Distributed Toolkit

MARO distributed toolkit provides a unified, fast, and infrastructure-independent interface to support RL distributed training.

Overview

As shown in the overall architecture diagram above, MARO distributed toolkit follows a message-passing pattern that the cooperation between different components is based on the messages sending and receiving. A typical master/worker distributed program usually contains the following steps:

  1. The master component will send tasks(w/ or w/o data) to the worker components;

  2. The worker components will finish the tasks in their local computing environments or the local devices;

  3. The worker components return the computed results to the master component.

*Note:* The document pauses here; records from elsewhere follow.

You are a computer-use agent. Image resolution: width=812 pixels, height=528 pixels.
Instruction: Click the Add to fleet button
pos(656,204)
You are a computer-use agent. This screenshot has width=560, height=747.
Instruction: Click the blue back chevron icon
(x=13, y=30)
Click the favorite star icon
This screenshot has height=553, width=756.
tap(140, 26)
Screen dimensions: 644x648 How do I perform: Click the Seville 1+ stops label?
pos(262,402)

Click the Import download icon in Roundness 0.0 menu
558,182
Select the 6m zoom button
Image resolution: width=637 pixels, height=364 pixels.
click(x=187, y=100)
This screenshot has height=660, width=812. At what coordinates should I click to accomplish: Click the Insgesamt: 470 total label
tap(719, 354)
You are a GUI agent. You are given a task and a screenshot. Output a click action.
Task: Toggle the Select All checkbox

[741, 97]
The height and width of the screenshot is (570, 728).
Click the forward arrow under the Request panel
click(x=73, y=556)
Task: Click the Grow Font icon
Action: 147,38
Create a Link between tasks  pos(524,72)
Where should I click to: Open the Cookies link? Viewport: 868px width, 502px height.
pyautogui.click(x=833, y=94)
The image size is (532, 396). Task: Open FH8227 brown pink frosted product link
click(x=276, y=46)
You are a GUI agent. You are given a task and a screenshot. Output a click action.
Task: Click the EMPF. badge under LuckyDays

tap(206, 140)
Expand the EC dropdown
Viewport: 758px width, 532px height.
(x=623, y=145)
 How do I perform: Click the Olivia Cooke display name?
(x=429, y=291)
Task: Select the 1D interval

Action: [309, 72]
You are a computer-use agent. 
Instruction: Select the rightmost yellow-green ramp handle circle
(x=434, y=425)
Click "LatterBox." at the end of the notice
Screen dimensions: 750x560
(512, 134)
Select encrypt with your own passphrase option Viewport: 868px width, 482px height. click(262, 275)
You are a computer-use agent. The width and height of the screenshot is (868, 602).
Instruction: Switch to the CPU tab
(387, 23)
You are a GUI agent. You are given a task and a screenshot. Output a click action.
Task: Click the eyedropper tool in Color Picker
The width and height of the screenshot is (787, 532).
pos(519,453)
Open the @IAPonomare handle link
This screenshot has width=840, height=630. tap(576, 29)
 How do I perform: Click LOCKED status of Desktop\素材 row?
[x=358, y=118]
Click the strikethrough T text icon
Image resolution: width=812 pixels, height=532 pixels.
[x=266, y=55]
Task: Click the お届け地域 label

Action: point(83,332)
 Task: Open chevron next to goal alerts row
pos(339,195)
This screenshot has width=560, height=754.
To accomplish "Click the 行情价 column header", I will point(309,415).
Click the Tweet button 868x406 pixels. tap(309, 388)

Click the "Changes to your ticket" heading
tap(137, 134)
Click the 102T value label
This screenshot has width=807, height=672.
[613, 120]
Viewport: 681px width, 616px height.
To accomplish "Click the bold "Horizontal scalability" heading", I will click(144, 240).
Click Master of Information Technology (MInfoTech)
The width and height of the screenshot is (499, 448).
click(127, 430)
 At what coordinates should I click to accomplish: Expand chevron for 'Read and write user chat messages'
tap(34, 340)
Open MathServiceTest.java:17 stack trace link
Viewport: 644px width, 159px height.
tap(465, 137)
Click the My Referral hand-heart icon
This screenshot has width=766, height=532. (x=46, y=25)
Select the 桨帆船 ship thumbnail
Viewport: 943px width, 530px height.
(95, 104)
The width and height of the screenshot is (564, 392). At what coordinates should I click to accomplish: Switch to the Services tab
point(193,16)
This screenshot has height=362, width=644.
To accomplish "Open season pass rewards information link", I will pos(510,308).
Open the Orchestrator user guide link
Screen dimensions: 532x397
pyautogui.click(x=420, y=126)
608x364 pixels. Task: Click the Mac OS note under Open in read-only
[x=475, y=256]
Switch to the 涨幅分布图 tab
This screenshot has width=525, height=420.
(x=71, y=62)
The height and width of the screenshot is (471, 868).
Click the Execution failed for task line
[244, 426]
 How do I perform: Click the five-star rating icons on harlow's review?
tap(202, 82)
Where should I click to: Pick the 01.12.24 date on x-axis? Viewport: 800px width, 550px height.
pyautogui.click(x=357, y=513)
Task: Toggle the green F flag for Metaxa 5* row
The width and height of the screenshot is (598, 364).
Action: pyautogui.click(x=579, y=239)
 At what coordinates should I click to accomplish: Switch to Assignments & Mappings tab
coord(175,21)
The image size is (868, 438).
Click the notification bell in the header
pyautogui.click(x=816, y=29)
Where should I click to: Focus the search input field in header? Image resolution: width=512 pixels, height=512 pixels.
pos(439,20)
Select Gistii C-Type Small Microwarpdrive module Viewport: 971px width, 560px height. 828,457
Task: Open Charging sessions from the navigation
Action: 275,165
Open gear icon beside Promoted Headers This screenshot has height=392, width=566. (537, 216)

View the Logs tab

According to the actual needs, the communication mode between master and worker components can be synchronous or asynchronous.

Key Components

There are two key components in the distributed toolkit:

Key Components
  • Communication: It provides the general message passing interfaces, such as (i)send, receive, (i)broadcast, (i)scatter, etc. The communication component use a replaceable communication protocol driver to adopt different communication protocol stack (e.g. TCP/IP, InfiniBand%20is%20a%20computer,both%20among%20and%20within%20computers.) ). Check the distributed communication to get more details.

  • Orchestration: It primarily provides a unified interface for cluster management and job management on different infrastructures. Check the distributed orchestration to get more details.